Judgment of the Court of Appeal of Guimarães of 2015-02-26

Accident suffered in the fulfilment of an Employment-Insertion contract

The claimant in this case was hired by the Agrupamento de Escolas de Póvoa do Varzim (school cluster) under a contract entitled “Emprego-Inserção”, in the context of special measures for unemployed receiving unemployment benefits.

Under the contract, the Claimant undertook to provide the school cluster with socially necessary work, in the area of surveillance. The school cluster was required to pay a supplementary monthly allowance of 20% of the unemployment benefit that the Claimant continued to receive.

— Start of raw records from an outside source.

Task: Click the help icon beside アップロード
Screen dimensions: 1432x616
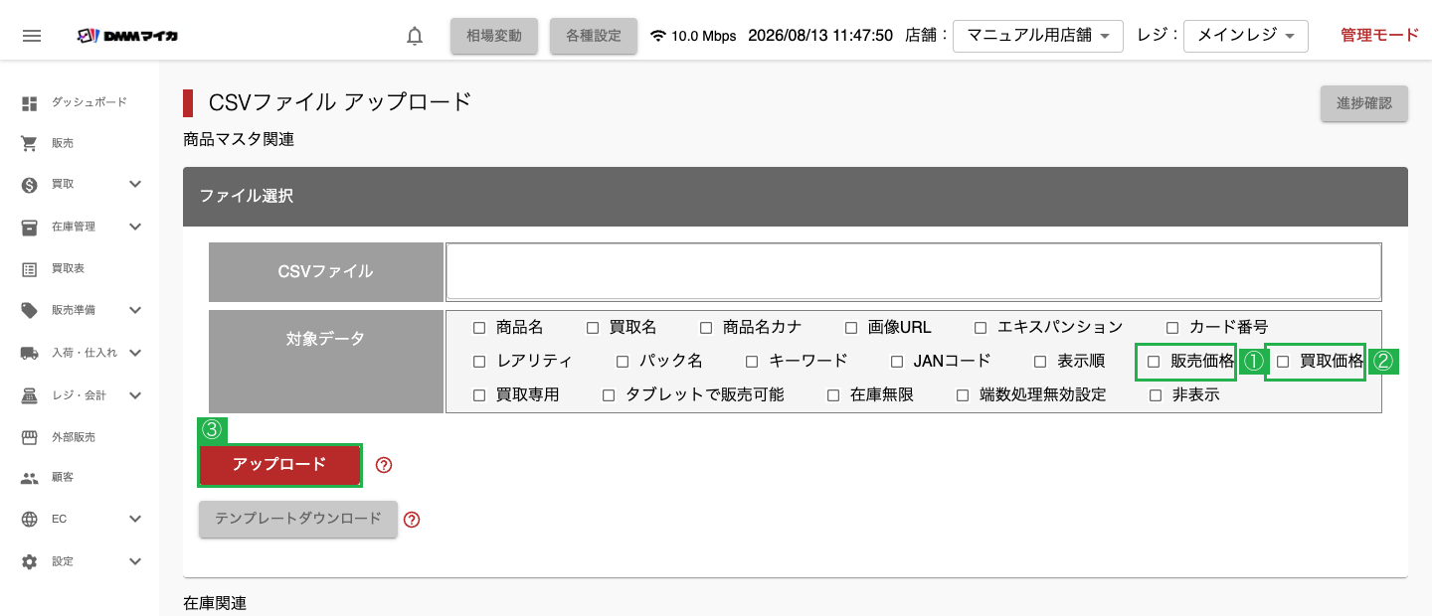Action: click(x=384, y=465)
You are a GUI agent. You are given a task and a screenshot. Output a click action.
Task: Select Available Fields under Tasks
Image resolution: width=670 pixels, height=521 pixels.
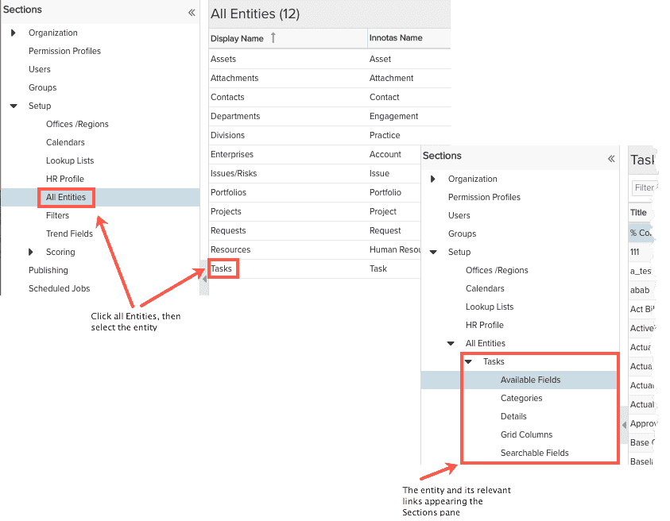530,380
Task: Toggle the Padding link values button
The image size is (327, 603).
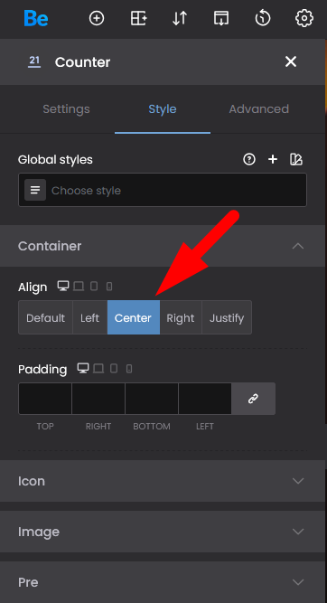Action: [253, 399]
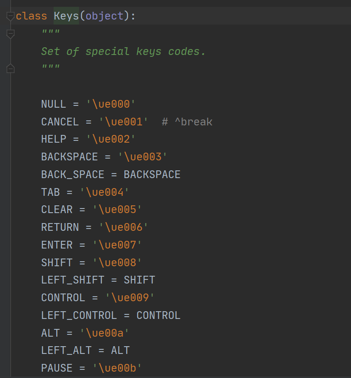This screenshot has width=351, height=378.
Task: Place cursor on the TAB constant
Action: coord(50,192)
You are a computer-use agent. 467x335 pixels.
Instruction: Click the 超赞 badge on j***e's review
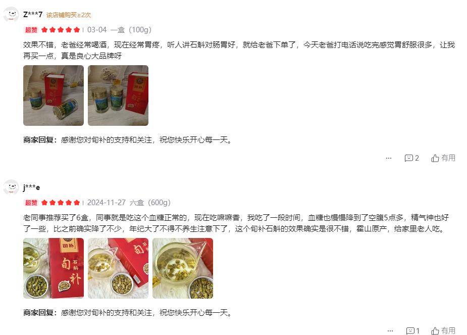point(31,203)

The Claimant brought a special lawsuit as a result of a working accident against the Insurance Company and the aforementioned school cluster, claim ing that he suffered a working accident, when a board fell on his right foot, at a time when he was pursuing his duties within the school premises, which led to injuries and after -effects, as well as non-pecuniary losses.

The Insurance Company and school cluster called upon the absence of any employment relation between the Claimant and the school cluster.

The Court of Appeal of Guimarães emphasised that the Claimant was unemployed and remained unemployed, receiving only a supplementary allowance. The Court stressed, in particular, that it was based on that specific Employment programme that he was performing functions at that School, without having been directly hired by the Cluster and without the parties having agreed on any aspect related to anyemployment contract.

The Court considered that the beneficiary of this contract did not acquire the capacity of “employee”, and there was no employment relation with the beneficiary of the work carried out. Which was why he remained entitled to unemployment benefits, to which the allowance for his activities was added.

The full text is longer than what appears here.